Algo parecido debió pensar Luke Haines (The Auteurs, Black Box Recorder) cuando decidió sacar un disco en 1996 bajo el nombre de Baader-Meinhof. Haines, uno de los talentos musicales británicos menos reconocidos de la década de los noventa, siempre se ha caracterizado por ser un agitador de conciencias en un país muy poco dado a la autocrítica. Ferviente admirador de los tabloides y de la cultura (bueno, más bien incultura) popular, los textos de sus canciones han podido ser más crudos o más irónicos, pero siempre con el dedo bien metido en la llaga. Haines utilizó el nombre popular con el que se conocía a la Rote Armee Fraktion (Fracción del Ejército Rojo), la organización terrorista de izquierda radical más activa de la Alemania de posguerra. El nombre Baader-Meinhof le vino dado por la prensa de la época, y se trata de la unión de los apellidos de sus dos componentes más significativos. A finales de los setenta, algunos sectores veían en los ideales de la banda una lucha romántica en pos de los ideales de la izquierda y el azote de los criminales del antiguo orden alemán. La muerte de sus líderes en extrañas circunstancias mientras se hallaban en prisión no hizo más que aumentar la leyenda e iniciar su reconversión en icono de la cultura popular alemana. El disco de Luke Haines, según su propio autor, no pretendía hacer en ningún momento apología del terrorismo, sino ser un album conceptual sobre el terrorismo desde la irrespetuosidad y la provocación, no desde la corrección política.

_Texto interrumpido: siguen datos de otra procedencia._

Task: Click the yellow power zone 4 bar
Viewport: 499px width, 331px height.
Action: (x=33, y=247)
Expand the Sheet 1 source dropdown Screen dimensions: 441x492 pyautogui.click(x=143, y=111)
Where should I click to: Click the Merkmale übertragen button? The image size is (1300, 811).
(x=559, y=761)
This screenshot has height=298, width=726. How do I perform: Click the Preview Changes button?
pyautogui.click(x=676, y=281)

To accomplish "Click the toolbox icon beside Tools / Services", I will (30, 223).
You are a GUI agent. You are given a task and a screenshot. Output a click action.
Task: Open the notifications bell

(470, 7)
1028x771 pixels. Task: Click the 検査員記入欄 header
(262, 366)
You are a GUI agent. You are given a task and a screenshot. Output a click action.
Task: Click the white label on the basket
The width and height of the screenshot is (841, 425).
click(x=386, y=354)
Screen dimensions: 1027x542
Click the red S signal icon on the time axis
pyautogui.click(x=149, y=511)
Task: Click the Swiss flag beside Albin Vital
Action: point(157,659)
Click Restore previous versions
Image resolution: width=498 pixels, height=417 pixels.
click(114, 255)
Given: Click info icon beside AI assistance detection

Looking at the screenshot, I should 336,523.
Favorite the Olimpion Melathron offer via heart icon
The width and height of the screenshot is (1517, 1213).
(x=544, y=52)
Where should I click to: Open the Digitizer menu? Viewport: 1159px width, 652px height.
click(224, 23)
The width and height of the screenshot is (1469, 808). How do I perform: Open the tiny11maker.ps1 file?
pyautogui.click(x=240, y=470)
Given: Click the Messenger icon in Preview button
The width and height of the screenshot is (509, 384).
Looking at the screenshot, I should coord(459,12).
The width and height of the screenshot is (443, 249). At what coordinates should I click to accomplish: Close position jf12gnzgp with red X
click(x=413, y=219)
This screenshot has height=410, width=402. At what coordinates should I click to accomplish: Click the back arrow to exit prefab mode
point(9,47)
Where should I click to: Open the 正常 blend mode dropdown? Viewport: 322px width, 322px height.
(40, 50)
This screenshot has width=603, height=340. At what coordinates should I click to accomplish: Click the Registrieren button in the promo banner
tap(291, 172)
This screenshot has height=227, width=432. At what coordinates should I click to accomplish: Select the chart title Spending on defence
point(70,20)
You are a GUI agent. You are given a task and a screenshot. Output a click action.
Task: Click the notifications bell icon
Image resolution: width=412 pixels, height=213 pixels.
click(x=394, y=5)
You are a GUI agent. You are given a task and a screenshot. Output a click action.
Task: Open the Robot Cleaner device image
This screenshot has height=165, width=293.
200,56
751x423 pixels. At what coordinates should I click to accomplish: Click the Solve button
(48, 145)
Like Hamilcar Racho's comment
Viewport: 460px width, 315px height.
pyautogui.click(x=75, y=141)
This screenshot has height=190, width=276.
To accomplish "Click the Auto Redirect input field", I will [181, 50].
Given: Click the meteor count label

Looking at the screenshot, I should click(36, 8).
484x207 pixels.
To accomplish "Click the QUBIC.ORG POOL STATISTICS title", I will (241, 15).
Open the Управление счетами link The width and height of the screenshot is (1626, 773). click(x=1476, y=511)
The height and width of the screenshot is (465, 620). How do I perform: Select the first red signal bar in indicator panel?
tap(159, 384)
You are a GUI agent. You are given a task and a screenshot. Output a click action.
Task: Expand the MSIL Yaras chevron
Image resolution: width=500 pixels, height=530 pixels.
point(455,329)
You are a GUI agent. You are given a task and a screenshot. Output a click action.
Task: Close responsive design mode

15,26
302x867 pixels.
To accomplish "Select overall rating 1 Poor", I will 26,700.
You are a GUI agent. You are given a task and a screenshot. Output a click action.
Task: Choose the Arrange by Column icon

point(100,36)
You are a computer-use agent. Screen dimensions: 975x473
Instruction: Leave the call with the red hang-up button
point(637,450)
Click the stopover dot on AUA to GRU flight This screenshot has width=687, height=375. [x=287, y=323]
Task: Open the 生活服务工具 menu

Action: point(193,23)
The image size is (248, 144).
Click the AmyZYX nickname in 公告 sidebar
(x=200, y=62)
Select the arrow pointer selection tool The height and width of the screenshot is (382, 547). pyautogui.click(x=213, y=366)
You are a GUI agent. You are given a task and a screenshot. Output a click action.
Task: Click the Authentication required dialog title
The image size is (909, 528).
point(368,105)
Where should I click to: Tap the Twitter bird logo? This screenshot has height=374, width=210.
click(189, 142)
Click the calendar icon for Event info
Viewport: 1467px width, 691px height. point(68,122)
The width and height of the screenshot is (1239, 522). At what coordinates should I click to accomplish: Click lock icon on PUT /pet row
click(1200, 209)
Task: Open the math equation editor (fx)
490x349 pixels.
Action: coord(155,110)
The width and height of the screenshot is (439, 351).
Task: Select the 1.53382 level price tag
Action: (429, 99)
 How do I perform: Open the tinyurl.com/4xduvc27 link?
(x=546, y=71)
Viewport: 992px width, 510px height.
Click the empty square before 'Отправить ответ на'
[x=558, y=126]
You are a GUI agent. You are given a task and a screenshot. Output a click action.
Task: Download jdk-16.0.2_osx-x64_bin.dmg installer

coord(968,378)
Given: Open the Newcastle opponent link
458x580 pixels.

Alan McGee, fundador de la discográfica Creation y personaje de sobra conocido por ser mánager de Oasis y otros grandes grupos británicos, reveló hace un par de años que Malcom McLaren (él, otra vez él) le había pedido dinero para financiar un proyecto que consistía en viajar por todo el mundo grabando los cantos de lucha de organizaciones terroristas con vistas a editar un disco. McGee se lo tomó a cachondeo y le argumentó que no le haría gracia tener «grupos de encapuchados viniendo a la oficina a cobrar royalties», pero con los antecedentes de McLaren, algo me dice que estaría dispuesto a hacerlo y dar un paso más en la definición de punk.